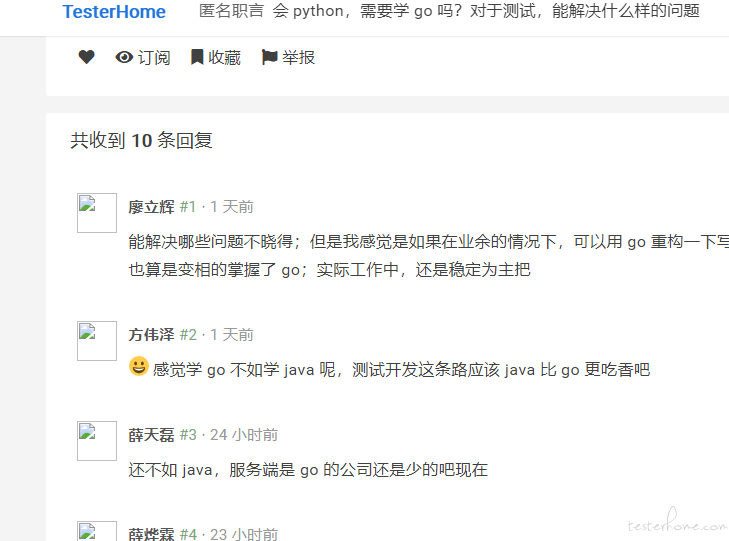This screenshot has width=729, height=541.
Task: Click the #1 reply anchor link
Action: tap(188, 207)
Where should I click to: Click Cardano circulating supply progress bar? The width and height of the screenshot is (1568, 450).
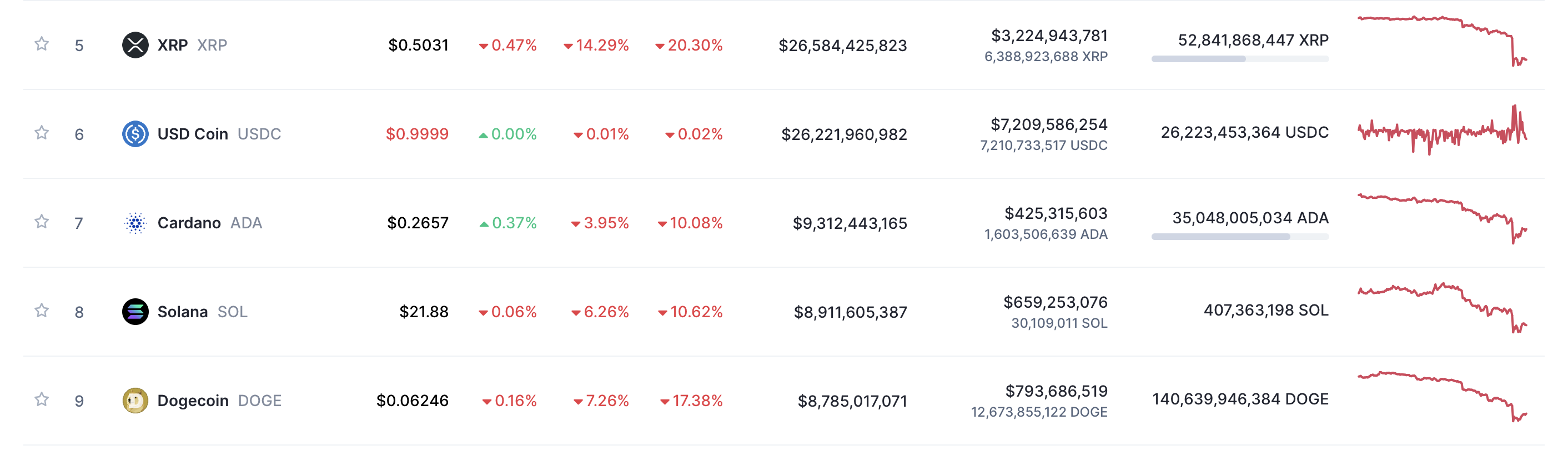(1239, 237)
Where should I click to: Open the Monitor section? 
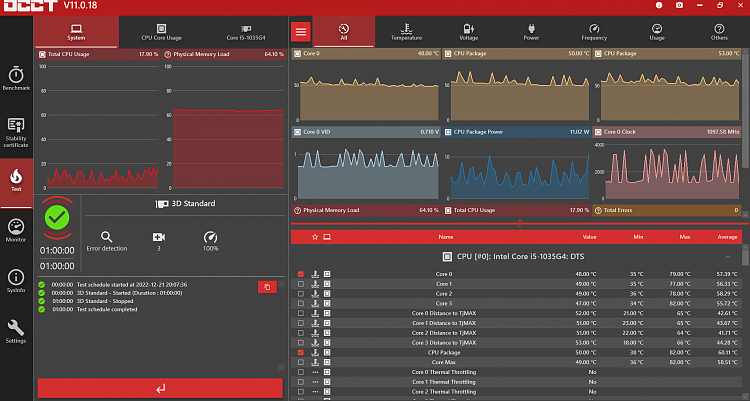16,230
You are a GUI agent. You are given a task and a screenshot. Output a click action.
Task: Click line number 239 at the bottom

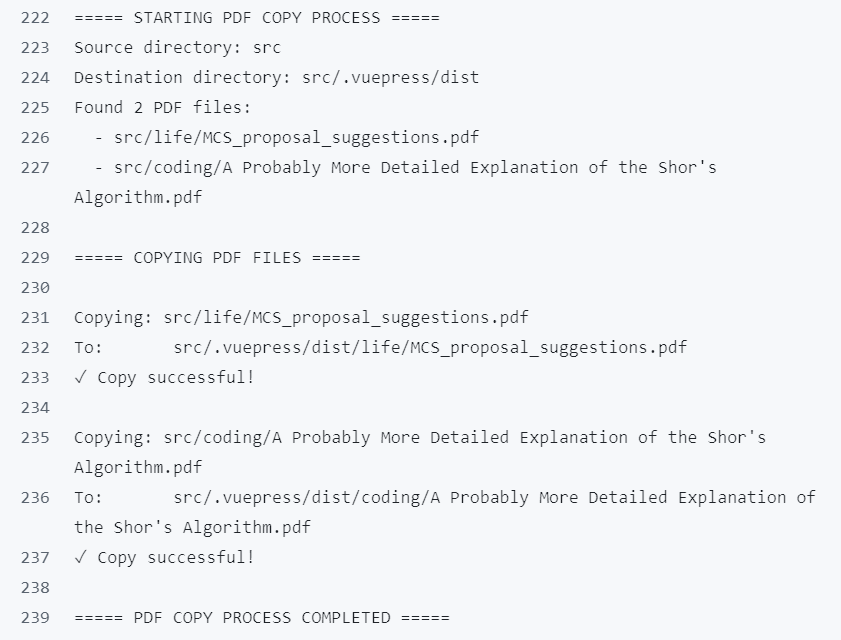tap(35, 618)
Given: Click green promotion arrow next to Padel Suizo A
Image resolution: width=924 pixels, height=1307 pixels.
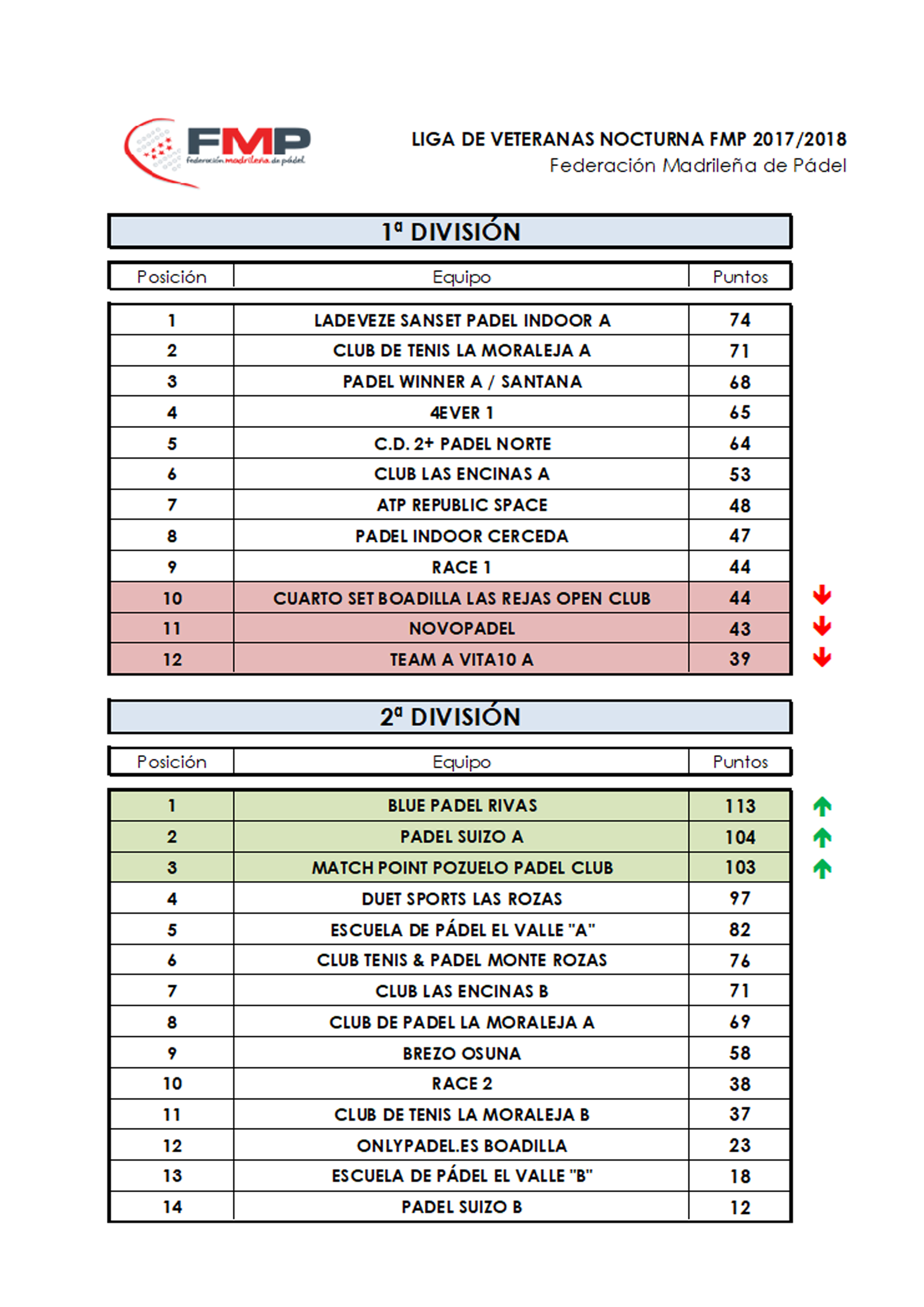Looking at the screenshot, I should pyautogui.click(x=822, y=838).
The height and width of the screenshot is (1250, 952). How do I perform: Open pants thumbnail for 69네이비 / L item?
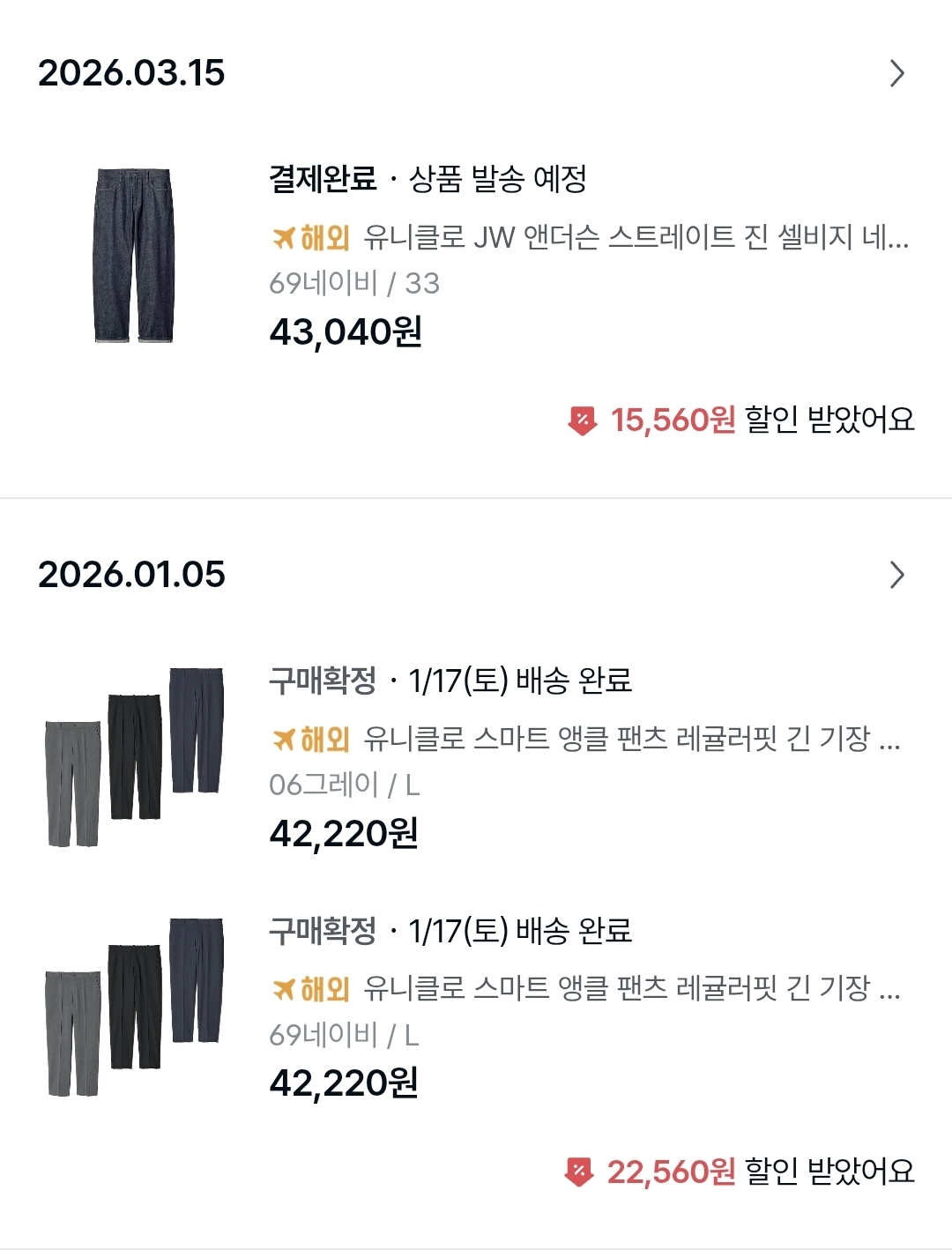click(x=134, y=1007)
--- --- ---
▸ **Your instructions**: Leaving every picture out, return the lines from the one containing "Where should I click to: Open" through the last line of the records exactly.

▸ **Answer section**:
Where should I click to: Open the Monitor section? 
16,230
You are a GUI agent. You are given a task and a screenshot. Output a click action.
Task: Click line number 239 at the bottom

tap(35, 618)
Given: Click green promotion arrow next to Padel Suizo A
Image resolution: width=924 pixels, height=1307 pixels.
Looking at the screenshot, I should pyautogui.click(x=822, y=838).
The height and width of the screenshot is (1250, 952). How do I perform: Open pants thumbnail for 69네이비 / L item?
click(x=134, y=1007)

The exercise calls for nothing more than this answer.